Figure 8.31: Left: ACF for a white noise series of 36 numbers. Middle: ACF for a white noise series of 360 numbers. Right: ACF for a white noise series of 1,000 numbers.

a. Explain the differences among these figures. Do they all indicate that the data are white noise?

The dashed blue lines indicate whether correlations are significantly differently from zero. If one or more large spikes are outside these bounds, or if substantially more than 5% of spikes are outside these bounds, then the series is probably not white noise. The fact that all the spikes are bounded suggests that these are weak stationary processes.

b. Why are the critical values at different distances from the mean of zero? Why are the autocorrelations different in each figure when they each refer to white noise?

Each series has a different number of observations. The 95% confidence intervals are bounded ±2/???T where T is the length of the series, thus making them increasingly narrow as the sample size of observations increases. Thus the criteria for qualifying as white noise becomes increasingly strict with more observations.

2. IBM Stock Prices

A classic example of a non-stationary series is the daily closing IBM stock price series (data set ibmclose ). Use R to plot the daily closing prices for IBM stock and the ACF and PACF. Explain how each plot shows that the series is non-stationary and should be differenced.

ggtsdisplay(ibmclose)

The ACF plot shows strong persistance over the course of 26 lag periods, a sign of autocorrelation and thus non-stationarity. In the PACF plot, only the first lag shows strong autocorrelation (at or near 1.0) with the following lagged correlations of the series resembling white noise after removing the effects of prior lags.

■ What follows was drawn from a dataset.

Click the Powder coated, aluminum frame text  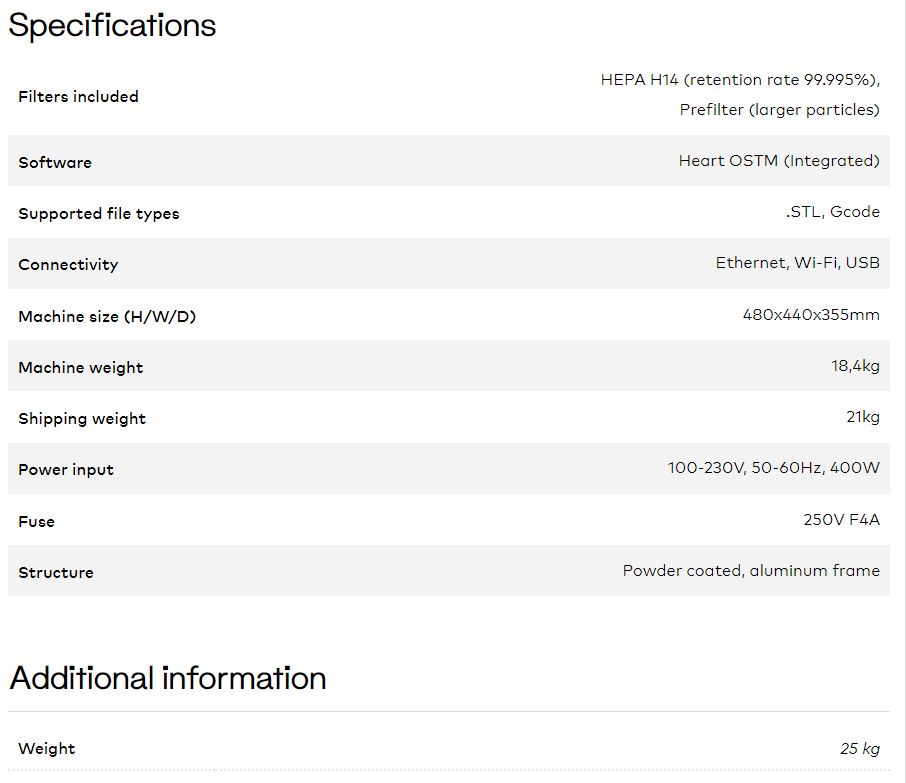coord(751,571)
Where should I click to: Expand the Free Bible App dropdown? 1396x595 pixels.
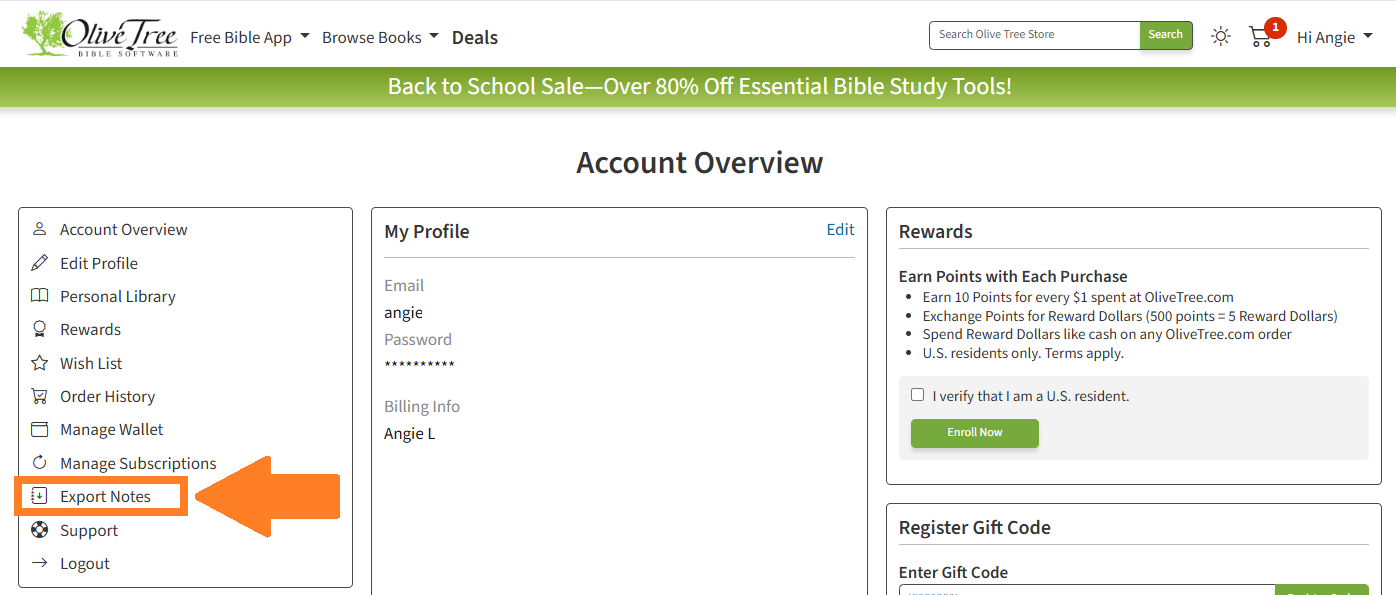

After first-differencing, the persistance dissipates, but there remain a number of instances in which the correlation values spike beyond the critical values.

ggtsdisplay(diff(ibmclose))

3. Transforming Various Time Series to Stationary Data

For the following series, find an appropriate Box-Cox transformation and order of differencing in order to obtain stationary data.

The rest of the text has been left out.